Carver’s own career took off after she relocated from London to Dubai in 2001, working in publishing before serving as the director of the Art Dubai fair from 2010 to 2016. She joined the private non-profit Art Jameel to launch two contemporary art spaces. Jameel Arts Centre opened last month on Dubai’s Jaddaf Waterfront, while construction on Hayy: Creative Hub, a 17,000 sq. m district in Jeddah, is scheduled for completion in 2020. Art Jameel is fully funded by the Jameel family of Saudi automotive magnates, who have invested much of their wealth in poverty alleviation.

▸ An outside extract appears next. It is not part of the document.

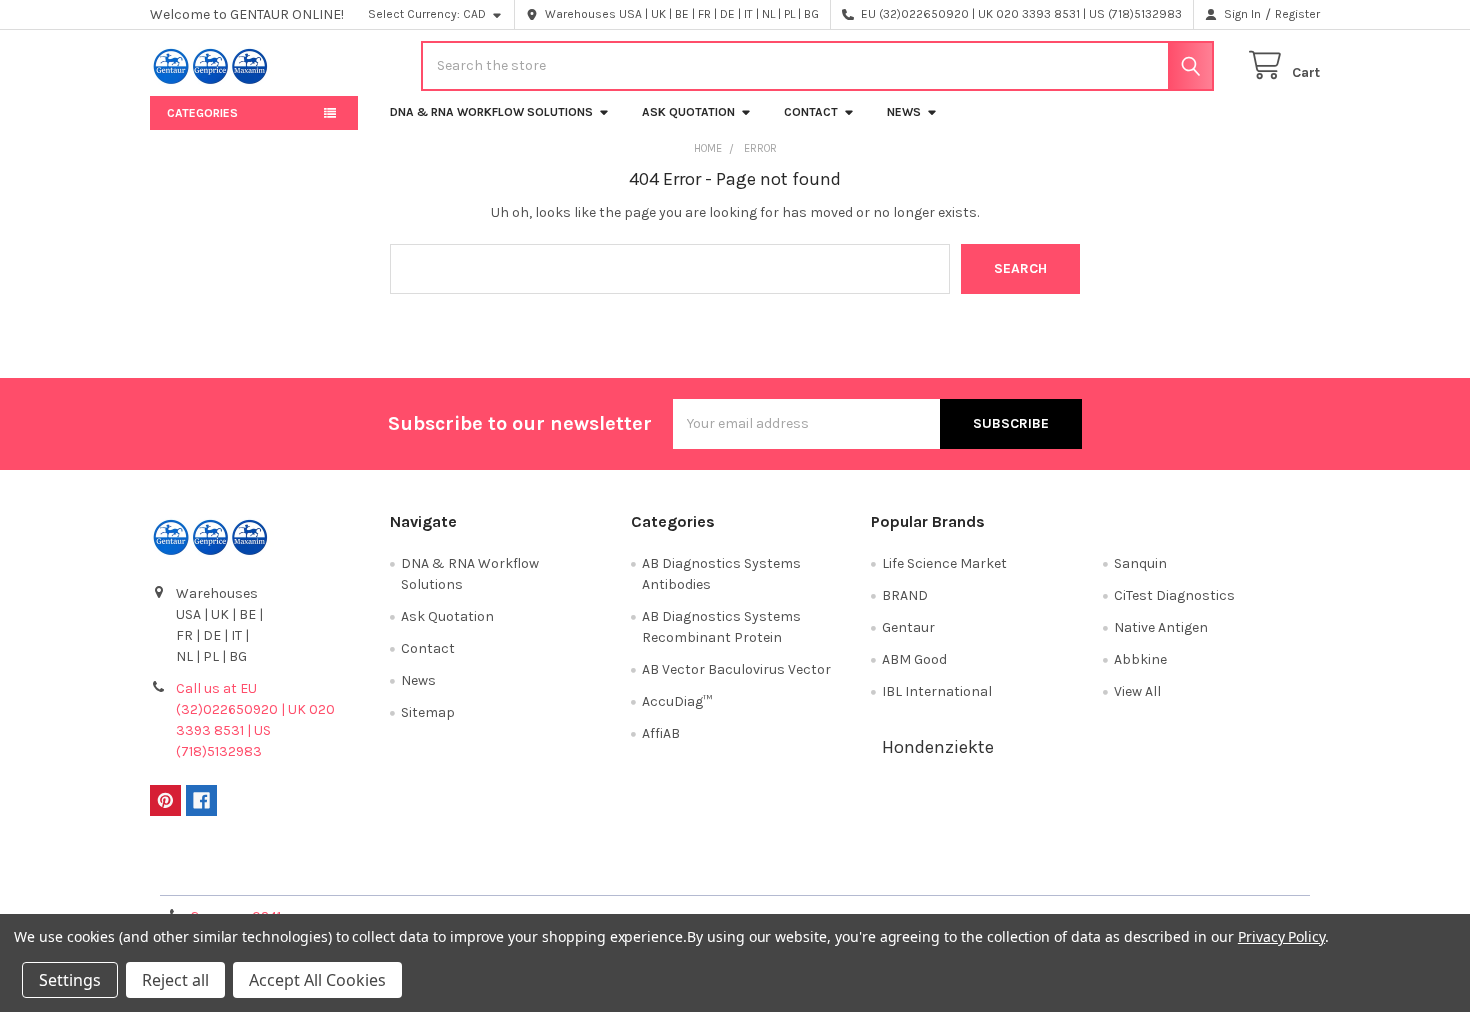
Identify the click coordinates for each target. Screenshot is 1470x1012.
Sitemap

The new projects are not cookie-cutter franchises. Jameel Arts Centre houses exhibition galleries, an events space and the country’s first library dedicated to Gulf exhibition history. Hayy will give the nascent Jeddah arts community a Jameel-led exhibition venue, artists’ studios and 12 spaces for partner organisations, including commercial galleries and entrepreneurship incubators. Entry to both is free.
In a bold move for a country where mixed-gender concerts have only just been legalised and live performances are still a novelty, Hayy will also include a partner-run theatre and comedy clubs. But will artists be prepared to take experimental risks or will they continue to self-censor for fear of a government clampdown?
Carver says that the Saudi authorities have no involvement in curatorial decision-making. “I think there is recognition that this kind of expertise is our area to contribute.” While Art Jameel is “not necessarily here to shock or try to create radical change”, she believes the value of art is to “ask difficult questions, open-ended questions, and reveal the most complex side of things”.